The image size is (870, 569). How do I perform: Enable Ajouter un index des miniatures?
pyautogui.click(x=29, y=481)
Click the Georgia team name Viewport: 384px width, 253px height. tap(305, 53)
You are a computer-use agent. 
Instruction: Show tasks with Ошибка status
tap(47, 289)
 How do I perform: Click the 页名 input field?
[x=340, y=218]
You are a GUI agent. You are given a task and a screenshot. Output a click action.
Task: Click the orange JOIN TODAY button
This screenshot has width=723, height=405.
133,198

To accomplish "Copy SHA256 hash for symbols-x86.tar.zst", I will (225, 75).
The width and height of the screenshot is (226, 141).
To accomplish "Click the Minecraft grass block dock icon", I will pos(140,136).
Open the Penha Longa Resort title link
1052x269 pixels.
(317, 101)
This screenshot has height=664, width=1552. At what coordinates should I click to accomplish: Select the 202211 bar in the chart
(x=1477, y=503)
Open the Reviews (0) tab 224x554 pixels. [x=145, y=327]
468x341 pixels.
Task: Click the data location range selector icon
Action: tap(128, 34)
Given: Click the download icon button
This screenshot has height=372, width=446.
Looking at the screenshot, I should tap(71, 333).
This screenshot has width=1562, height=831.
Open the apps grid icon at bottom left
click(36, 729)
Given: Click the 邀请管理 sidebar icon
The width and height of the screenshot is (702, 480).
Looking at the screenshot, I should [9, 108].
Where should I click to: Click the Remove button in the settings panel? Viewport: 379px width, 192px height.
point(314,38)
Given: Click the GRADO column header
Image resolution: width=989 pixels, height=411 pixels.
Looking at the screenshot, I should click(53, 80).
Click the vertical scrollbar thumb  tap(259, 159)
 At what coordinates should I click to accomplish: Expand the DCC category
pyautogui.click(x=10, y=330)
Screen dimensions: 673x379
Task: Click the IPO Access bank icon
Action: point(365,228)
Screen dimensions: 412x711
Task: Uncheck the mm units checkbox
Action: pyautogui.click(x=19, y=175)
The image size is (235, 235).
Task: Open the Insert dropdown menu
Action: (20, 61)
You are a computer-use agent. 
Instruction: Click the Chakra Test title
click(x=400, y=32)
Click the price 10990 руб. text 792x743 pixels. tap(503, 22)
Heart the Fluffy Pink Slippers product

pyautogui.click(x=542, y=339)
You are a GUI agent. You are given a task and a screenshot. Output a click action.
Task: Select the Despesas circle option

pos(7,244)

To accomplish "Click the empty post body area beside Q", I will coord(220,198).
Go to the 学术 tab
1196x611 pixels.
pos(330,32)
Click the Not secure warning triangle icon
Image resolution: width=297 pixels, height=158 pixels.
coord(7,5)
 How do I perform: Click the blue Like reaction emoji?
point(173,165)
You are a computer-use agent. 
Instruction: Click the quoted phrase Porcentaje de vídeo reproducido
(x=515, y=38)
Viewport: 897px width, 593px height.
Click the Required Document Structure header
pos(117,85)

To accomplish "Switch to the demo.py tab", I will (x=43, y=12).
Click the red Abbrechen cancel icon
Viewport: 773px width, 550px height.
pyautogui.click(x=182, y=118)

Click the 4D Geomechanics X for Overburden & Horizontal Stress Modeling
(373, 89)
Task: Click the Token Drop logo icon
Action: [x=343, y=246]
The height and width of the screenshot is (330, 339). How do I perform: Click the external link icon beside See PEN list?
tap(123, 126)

## PROBLEM TO SOLVE
Nothing but the complete listing, repeated exactly, belongs in the answer.

## SOLUTION TO THIS PROBLEM
The image size is (870, 569). How do I perform: Enable Ajouter un index des miniatures?
pyautogui.click(x=29, y=481)
Click the Georgia team name Viewport: 384px width, 253px height. tap(305, 53)
You are a computer-use agent. 
Instruction: Show tasks with Ошибка status
tap(47, 289)
 How do I perform: Click the 页名 input field?
[x=340, y=218]
You are a GUI agent. You are given a task and a screenshot. Output a click action.
Task: Click the orange JOIN TODAY button
This screenshot has width=723, height=405.
133,198

To accomplish "Copy SHA256 hash for symbols-x86.tar.zst", I will (225, 75).
The width and height of the screenshot is (226, 141).
To accomplish "Click the Minecraft grass block dock icon", I will pos(140,136).
Open the Penha Longa Resort title link
1052x269 pixels.
(317, 101)
This screenshot has height=664, width=1552. At what coordinates should I click to accomplish: Select the 202211 bar in the chart
(x=1477, y=503)
Open the Reviews (0) tab 224x554 pixels. [x=145, y=327]
468x341 pixels.
Task: Click the data location range selector icon
Action: tap(128, 34)
Given: Click the download icon button
This screenshot has height=372, width=446.
Looking at the screenshot, I should tap(71, 333).
This screenshot has width=1562, height=831.
Open the apps grid icon at bottom left
click(36, 729)
Given: Click the 邀请管理 sidebar icon
The width and height of the screenshot is (702, 480).
Looking at the screenshot, I should [9, 108].
Where should I click to: Click the Remove button in the settings panel? Viewport: 379px width, 192px height.
point(314,38)
Given: Click the GRADO column header
Image resolution: width=989 pixels, height=411 pixels.
Looking at the screenshot, I should click(53, 80).
Click the vertical scrollbar thumb  tap(259, 159)
 At what coordinates should I click to accomplish: Expand the DCC category
pyautogui.click(x=10, y=330)
Screen dimensions: 673x379
Task: Click the IPO Access bank icon
Action: point(365,228)
Screen dimensions: 412x711
Task: Uncheck the mm units checkbox
Action: pyautogui.click(x=19, y=175)
The image size is (235, 235).
Task: Open the Insert dropdown menu
Action: (20, 61)
You are a computer-use agent. 
Instruction: Click the Chakra Test title
click(x=400, y=32)
Click the price 10990 руб. text 792x743 pixels. tap(503, 22)
Heart the Fluffy Pink Slippers product

pyautogui.click(x=542, y=339)
You are a GUI agent. You are given a task and a screenshot. Output a click action.
Task: Select the Despesas circle option

pos(7,244)

To accomplish "Click the empty post body area beside Q", I will coord(220,198).
Go to the 学术 tab
1196x611 pixels.
pos(330,32)
Click the Not secure warning triangle icon
Image resolution: width=297 pixels, height=158 pixels.
coord(7,5)
 How do I perform: Click the blue Like reaction emoji?
point(173,165)
You are a computer-use agent. 
Instruction: Click the quoted phrase Porcentaje de vídeo reproducido
(x=515, y=38)
Viewport: 897px width, 593px height.
Click the Required Document Structure header
pos(117,85)

To accomplish "Switch to the demo.py tab", I will (x=43, y=12).
Click the red Abbrechen cancel icon
Viewport: 773px width, 550px height.
pyautogui.click(x=182, y=118)

Click the 4D Geomechanics X for Overburden & Horizontal Stress Modeling
(373, 89)
Task: Click the Token Drop logo icon
Action: [x=343, y=246]
The height and width of the screenshot is (330, 339). How do I perform: Click the external link icon beside See PEN list?
tap(123, 126)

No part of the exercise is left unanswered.